Je détestais, j’exécrais, ce genre de chose. Comme vous sûrement, mais une peur panique m’envahissait à chaque fois que je devais faire ce genre de chose. J’ai toujours détesté l’oral à l’école. Et encore plus avec une prof qui n’allait pas hésiter à faire remarquer à toute la classe que j’avais l’air très stressé. Et surtout, à ce moment précis, je n’avais pas lu entièrement le livre, et j’étais tellement peu passionné par sa lecture que je n’y avais pas compris grand chose.
Après avoir annoncé ça, elle fit ce que tout professeur digne de ce nom fait ; balayer la classe du regard.
La règle dans ce genre de situation, ne pas croiser le regard de la prof. Le visage neutre.
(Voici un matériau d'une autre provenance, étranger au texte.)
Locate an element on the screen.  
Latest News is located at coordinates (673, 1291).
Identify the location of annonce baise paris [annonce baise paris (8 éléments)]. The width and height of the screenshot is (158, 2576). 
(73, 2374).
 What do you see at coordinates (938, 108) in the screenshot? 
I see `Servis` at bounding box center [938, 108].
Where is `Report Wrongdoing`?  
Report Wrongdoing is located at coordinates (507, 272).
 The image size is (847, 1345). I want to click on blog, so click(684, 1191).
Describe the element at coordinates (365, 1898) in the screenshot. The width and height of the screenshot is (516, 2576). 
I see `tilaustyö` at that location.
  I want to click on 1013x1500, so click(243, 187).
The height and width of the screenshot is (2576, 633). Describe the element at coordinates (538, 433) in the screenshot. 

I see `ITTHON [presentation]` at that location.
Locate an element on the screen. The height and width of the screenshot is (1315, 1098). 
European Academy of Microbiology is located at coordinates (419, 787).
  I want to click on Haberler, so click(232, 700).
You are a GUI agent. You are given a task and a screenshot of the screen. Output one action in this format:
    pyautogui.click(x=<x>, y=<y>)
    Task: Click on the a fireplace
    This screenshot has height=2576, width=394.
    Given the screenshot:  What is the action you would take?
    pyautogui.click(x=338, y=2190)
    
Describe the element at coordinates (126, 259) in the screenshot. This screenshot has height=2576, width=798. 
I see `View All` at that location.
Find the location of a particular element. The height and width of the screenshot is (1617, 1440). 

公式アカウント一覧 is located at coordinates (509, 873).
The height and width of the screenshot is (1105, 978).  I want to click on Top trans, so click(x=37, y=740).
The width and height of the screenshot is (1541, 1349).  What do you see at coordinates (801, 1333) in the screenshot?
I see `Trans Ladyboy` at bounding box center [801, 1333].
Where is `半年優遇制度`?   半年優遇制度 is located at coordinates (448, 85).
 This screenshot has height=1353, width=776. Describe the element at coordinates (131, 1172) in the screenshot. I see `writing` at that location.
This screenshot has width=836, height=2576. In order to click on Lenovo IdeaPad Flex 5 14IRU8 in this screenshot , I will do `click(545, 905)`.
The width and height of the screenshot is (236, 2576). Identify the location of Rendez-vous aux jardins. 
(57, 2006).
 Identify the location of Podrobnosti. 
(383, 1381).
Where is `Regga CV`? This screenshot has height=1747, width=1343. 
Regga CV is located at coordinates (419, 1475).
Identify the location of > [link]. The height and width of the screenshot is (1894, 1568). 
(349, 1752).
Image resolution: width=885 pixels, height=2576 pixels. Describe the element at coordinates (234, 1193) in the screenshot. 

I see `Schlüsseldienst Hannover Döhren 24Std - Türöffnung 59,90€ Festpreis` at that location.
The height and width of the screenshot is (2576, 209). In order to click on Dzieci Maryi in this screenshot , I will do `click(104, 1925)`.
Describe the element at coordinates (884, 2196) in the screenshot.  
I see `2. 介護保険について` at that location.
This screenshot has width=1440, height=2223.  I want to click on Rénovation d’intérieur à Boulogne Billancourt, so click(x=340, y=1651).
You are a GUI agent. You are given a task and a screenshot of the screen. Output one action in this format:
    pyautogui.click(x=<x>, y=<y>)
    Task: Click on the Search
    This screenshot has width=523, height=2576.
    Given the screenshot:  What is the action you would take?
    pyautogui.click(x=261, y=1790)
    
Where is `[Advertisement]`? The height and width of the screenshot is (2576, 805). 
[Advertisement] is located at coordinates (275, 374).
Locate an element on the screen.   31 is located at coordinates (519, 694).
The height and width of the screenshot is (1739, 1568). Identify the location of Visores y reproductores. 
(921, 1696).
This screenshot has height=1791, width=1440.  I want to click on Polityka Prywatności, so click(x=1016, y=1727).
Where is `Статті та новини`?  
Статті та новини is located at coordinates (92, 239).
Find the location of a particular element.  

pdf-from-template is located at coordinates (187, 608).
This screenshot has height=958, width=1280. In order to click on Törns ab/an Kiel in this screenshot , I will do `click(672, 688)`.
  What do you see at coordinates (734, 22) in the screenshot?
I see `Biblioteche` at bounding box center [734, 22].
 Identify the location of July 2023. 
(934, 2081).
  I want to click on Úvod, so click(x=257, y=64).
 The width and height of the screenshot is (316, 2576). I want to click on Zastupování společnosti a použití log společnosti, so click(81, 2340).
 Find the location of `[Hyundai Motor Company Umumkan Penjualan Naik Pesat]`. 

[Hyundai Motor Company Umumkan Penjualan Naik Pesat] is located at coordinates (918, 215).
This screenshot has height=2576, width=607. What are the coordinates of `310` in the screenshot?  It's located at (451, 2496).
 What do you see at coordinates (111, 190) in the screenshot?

Tout le contraire de ce que j’ai fais.
J’entendis la sentence : Jaskiers, allez, au tableau !
Je ne réfléchis même pas. Je me lève et je sens la chaise se lever avec moi. Cette fichue tirette était encore accrochée à mon derrière !
Mon cœur manqua un battement, ou presque. Vous savez cette sensation que vous allez sacrément être humilié devant plus de 30 personnes ? Personnes que vous devez vous coltiner tout les jours en plus de ça.
Je me rassis rapidement, prétextant ranger un truc dans ma trousse. Mais comment vais-je enlever cette chaise accrochée à mon jean sans que personne ne le remarque.
Et puis, la providence intervint !
« – Madame, vous aviez dis la dernière fois que je pouvais faire l’interro oral pour le livre
– Ah mais oui Camille ! Comment on dit Jaskiers ? Sauvé par le gong ! »
Que Dieu et tout ses Saints soient loués ! Mon corps relâcha la tension extrême dans laquelle il était. Mon esprit se déconnecta du présent, occupé à enlever la tirette d’entre l’interstice entre les deux planches de la chaise. Ce qui fut fait en moins de deux, comme si j’étais habitué.
Je chéris ce moment, remercie encore après toutes ces années Camille, la seule personne qui semblait aimer se faire interroger devant toute une classe par une professeure sans tabous ni pitié.
Je n’ai toujours pas lu l’Assommoir.